The binding of the antitumour antibiotics pyrindamycin A (duocarmycin C2) and pyrindamycin B (duocarmycin C1) to self-complementary oligonucleotides has been studied using electrospray ionisation mass spectrometry (ESI-MS) and tandem mass spectrometry (MS/MS). The pyrindamycins bind via non-covalent interactions in the minor groove of DNA with subsequent alkylation of the N3 of adenine (particularly within 5'-AAA and 5'- TTA sequences). The relative stability of adducts with different oligonucleotides can be inferred from the ESI mass spectra. M S / M S spectra of alkylated adducts enable facile identification of the site of alkylation. W e show here that the site(s) of alkylation by the pyrindamycins are strongly influenced by the location of the preferred high affinity binding sites within these short oligonucleotides. Alkylation of guanine by pyrindamycin A is shown to occur only upon binding to single-stranded oligonucleotides, providing further confirmation of the importance of the initial non-covalent interaction in conferring sequence selectivity. These data clearly demonstrate value of using ESI-MS/MS to prescreen ligand-oligonucleotide complexes prior to performing more detailed structural studies.

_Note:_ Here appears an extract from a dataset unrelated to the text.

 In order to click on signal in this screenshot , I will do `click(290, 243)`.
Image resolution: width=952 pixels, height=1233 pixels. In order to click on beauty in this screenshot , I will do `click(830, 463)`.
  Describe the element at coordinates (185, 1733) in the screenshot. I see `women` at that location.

In the second part of this work, the binding of nogalamycin to unusual DNA structures was explored by nuclear magnetic resonance (NMR) spectroscopy. The first of these was an oligonucleotide 5'-d(GCGAAGCACGAAGT)-3', which was designed to form a double hairpin or loop sequence. T w o further oligonucleotides, 5'-d(GTGCGAAGCTAC)-3' and 5'-d(GCTACGAAGTGC)-3' were designed to incorporate a mispaired thymine, which may then form a bulge. The folding of the hairpins was evidenced by anomalous chemical shift values for the sugar H4', H5' and H5" protons (characteristic of the adenine involved in the loop) and the presence of imino protons (protected from exchange by hydrogen bonding interactions in the stem).

Nogalamycin formed 1:1 complexes with each of the oligonucleotides with the ligand bound at the TpG step. Upon ligand binding, changes in chemical shift values for the DNA resonances were observed, with the largest differences noted for the nucleotides in the intercalation site. Nogalamycin bound to 5'-d(GCGAAGCACGAAGT)-3' at the nicked site and stabilised the double hairpin structure through co-axial stacking interactions. The intercalation of nogalamycin to 5'-d(GTGCGAAGCTAC)-3' gave rise to an equilibrium in solution between a frame-shifted conformation and bulged conformation. The binding of nogalamycin to 5'-d(GCTACGAAGTGC)-3' stabilised the bulge positioned at T3. Finally, ESI-MS and melting temperature data indicate that the relative stability of the complexes formed with nogalamycin is in the order: 5'-d(GCGAAGCACGAAGT)-3'-Ng > 5'- d(GCTACGAAGTGC)-3'-Ng > 5'-d(GTGCGAAGCTAC)-3'-Ng.